[Records for this exercise]
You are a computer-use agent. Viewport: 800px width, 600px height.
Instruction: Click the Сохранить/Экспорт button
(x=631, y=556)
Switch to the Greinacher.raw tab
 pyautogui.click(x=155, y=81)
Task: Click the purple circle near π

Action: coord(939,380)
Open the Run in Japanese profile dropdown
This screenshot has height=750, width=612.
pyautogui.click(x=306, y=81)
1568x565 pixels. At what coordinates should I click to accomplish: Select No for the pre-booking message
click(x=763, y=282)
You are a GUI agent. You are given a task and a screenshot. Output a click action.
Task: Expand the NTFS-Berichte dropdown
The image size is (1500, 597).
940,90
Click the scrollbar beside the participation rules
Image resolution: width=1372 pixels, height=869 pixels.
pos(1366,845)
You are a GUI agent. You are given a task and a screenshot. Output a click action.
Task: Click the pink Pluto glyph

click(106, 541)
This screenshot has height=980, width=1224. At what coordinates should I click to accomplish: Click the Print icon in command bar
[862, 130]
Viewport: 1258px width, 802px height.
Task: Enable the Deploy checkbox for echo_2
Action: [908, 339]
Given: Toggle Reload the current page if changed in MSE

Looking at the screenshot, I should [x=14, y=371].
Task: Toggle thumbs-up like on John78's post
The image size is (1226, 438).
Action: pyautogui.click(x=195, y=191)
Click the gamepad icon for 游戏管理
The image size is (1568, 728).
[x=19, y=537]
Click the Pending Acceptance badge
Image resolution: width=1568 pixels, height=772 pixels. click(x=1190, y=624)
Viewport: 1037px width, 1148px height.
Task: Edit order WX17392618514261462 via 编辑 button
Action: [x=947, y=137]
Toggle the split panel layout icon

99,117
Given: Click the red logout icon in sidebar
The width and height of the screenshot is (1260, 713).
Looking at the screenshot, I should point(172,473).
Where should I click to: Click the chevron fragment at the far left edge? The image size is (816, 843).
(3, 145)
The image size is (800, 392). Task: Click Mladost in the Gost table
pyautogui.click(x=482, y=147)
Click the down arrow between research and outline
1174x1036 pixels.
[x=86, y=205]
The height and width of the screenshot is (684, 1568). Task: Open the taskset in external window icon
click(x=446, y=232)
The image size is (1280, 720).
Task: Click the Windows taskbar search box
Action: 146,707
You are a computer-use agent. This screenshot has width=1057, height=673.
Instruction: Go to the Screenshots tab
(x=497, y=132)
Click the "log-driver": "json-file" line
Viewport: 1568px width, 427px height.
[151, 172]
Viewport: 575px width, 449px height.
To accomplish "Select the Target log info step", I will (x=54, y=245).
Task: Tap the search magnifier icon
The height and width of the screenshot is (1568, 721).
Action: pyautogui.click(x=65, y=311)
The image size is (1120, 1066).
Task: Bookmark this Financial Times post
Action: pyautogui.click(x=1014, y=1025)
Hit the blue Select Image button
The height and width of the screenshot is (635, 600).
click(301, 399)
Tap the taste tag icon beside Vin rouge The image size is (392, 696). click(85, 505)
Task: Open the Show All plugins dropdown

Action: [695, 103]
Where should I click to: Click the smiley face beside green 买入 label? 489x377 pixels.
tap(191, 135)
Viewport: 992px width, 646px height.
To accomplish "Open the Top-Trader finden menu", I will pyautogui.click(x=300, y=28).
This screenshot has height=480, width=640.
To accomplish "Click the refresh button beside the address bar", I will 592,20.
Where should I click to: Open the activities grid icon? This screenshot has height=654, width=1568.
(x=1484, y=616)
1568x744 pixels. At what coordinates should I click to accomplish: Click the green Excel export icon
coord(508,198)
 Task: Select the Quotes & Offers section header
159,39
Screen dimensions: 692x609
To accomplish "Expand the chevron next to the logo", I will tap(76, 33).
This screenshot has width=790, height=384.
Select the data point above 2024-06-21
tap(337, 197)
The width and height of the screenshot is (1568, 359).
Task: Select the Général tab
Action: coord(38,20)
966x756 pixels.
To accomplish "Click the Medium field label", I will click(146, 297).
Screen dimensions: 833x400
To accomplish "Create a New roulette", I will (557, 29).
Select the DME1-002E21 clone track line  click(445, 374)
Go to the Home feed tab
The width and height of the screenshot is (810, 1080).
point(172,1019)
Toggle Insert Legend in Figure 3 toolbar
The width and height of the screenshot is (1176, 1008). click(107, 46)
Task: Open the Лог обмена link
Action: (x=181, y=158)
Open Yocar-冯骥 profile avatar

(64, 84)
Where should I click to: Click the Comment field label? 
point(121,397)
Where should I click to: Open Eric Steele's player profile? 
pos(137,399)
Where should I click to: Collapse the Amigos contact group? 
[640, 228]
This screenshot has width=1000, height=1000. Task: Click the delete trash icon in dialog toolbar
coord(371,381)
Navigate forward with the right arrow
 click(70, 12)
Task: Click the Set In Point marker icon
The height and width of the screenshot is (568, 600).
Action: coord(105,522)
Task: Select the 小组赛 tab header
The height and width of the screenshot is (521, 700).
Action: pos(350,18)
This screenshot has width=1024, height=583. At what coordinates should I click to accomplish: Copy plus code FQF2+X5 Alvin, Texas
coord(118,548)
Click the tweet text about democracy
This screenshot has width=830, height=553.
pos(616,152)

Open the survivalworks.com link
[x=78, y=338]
[/Records for this exercise]
Exercise directions: Transcribe the entries above exactly.

Reply to the exercise:
You are a computer-use agent. Viewport: 800px width, 600px height.
Instruction: Click the Сохранить/Экспорт button
(x=631, y=556)
Switch to the Greinacher.raw tab
 pyautogui.click(x=155, y=81)
Task: Click the purple circle near π

Action: coord(939,380)
Open the Run in Japanese profile dropdown
This screenshot has height=750, width=612.
pyautogui.click(x=306, y=81)
1568x565 pixels. At what coordinates should I click to accomplish: Select No for the pre-booking message
click(x=763, y=282)
You are a GUI agent. You are given a task and a screenshot. Output a click action.
Task: Expand the NTFS-Berichte dropdown
The image size is (1500, 597).
940,90
Click the scrollbar beside the participation rules
Image resolution: width=1372 pixels, height=869 pixels.
pos(1366,845)
You are a GUI agent. You are given a task and a screenshot. Output a click action.
Task: Click the pink Pluto glyph

click(106, 541)
This screenshot has height=980, width=1224. At what coordinates should I click to accomplish: Click the Print icon in command bar
[862, 130]
Viewport: 1258px width, 802px height.
Task: Enable the Deploy checkbox for echo_2
Action: [908, 339]
Given: Toggle Reload the current page if changed in MSE

Looking at the screenshot, I should [x=14, y=371].
Task: Toggle thumbs-up like on John78's post
The image size is (1226, 438).
Action: pyautogui.click(x=195, y=191)
Click the gamepad icon for 游戏管理
The image size is (1568, 728).
[x=19, y=537]
Click the Pending Acceptance badge
Image resolution: width=1568 pixels, height=772 pixels. click(x=1190, y=624)
Viewport: 1037px width, 1148px height.
Task: Edit order WX17392618514261462 via 编辑 button
Action: [x=947, y=137]
Toggle the split panel layout icon

99,117
Given: Click the red logout icon in sidebar
The width and height of the screenshot is (1260, 713).
Looking at the screenshot, I should point(172,473).
Where should I click to: Click the chevron fragment at the far left edge? The image size is (816, 843).
(3, 145)
The image size is (800, 392). Task: Click Mladost in the Gost table
pyautogui.click(x=482, y=147)
Click the down arrow between research and outline
1174x1036 pixels.
[x=86, y=205]
The height and width of the screenshot is (684, 1568). Task: Open the taskset in external window icon
click(x=446, y=232)
The image size is (1280, 720).
Task: Click the Windows taskbar search box
Action: 146,707
You are a computer-use agent. This screenshot has width=1057, height=673.
Instruction: Go to the Screenshots tab
(x=497, y=132)
Click the "log-driver": "json-file" line
Viewport: 1568px width, 427px height.
[151, 172]
Viewport: 575px width, 449px height.
To accomplish "Select the Target log info step", I will (x=54, y=245).
Task: Tap the search magnifier icon
The height and width of the screenshot is (1568, 721).
Action: pyautogui.click(x=65, y=311)
The image size is (1120, 1066).
Task: Bookmark this Financial Times post
Action: pyautogui.click(x=1014, y=1025)
Hit the blue Select Image button
The height and width of the screenshot is (635, 600).
click(301, 399)
Tap the taste tag icon beside Vin rouge The image size is (392, 696). click(85, 505)
Task: Open the Show All plugins dropdown

Action: [695, 103]
Where should I click to: Click the smiley face beside green 买入 label? 489x377 pixels.
tap(191, 135)
Viewport: 992px width, 646px height.
To accomplish "Open the Top-Trader finden menu", I will pyautogui.click(x=300, y=28).
This screenshot has height=480, width=640.
To accomplish "Click the refresh button beside the address bar", I will 592,20.
Where should I click to: Open the activities grid icon? This screenshot has height=654, width=1568.
(x=1484, y=616)
1568x744 pixels. At what coordinates should I click to accomplish: Click the green Excel export icon
coord(508,198)
 Task: Select the Quotes & Offers section header
159,39
Screen dimensions: 692x609
To accomplish "Expand the chevron next to the logo", I will tap(76, 33).
This screenshot has width=790, height=384.
Select the data point above 2024-06-21
tap(337, 197)
The width and height of the screenshot is (1568, 359).
Task: Select the Général tab
Action: coord(38,20)
966x756 pixels.
To accomplish "Click the Medium field label", I will click(146, 297).
Screen dimensions: 833x400
To accomplish "Create a New roulette", I will (557, 29).
Select the DME1-002E21 clone track line  click(445, 374)
Go to the Home feed tab
The width and height of the screenshot is (810, 1080).
point(172,1019)
Toggle Insert Legend in Figure 3 toolbar
The width and height of the screenshot is (1176, 1008). click(107, 46)
Task: Open the Лог обмена link
Action: (x=181, y=158)
Open Yocar-冯骥 profile avatar

(64, 84)
Where should I click to: Click the Comment field label? 
point(121,397)
Where should I click to: Open Eric Steele's player profile? 
pos(137,399)
Where should I click to: Collapse the Amigos contact group? 
[640, 228]
This screenshot has width=1000, height=1000. Task: Click the delete trash icon in dialog toolbar
coord(371,381)
Navigate forward with the right arrow
 click(70, 12)
Task: Click the Set In Point marker icon
The height and width of the screenshot is (568, 600).
Action: coord(105,522)
Task: Select the 小组赛 tab header
The height and width of the screenshot is (521, 700).
Action: pos(350,18)
This screenshot has width=1024, height=583. At what coordinates should I click to accomplish: Copy plus code FQF2+X5 Alvin, Texas
coord(118,548)
Click the tweet text about democracy
This screenshot has width=830, height=553.
pos(616,152)

Open the survivalworks.com link
[x=78, y=338]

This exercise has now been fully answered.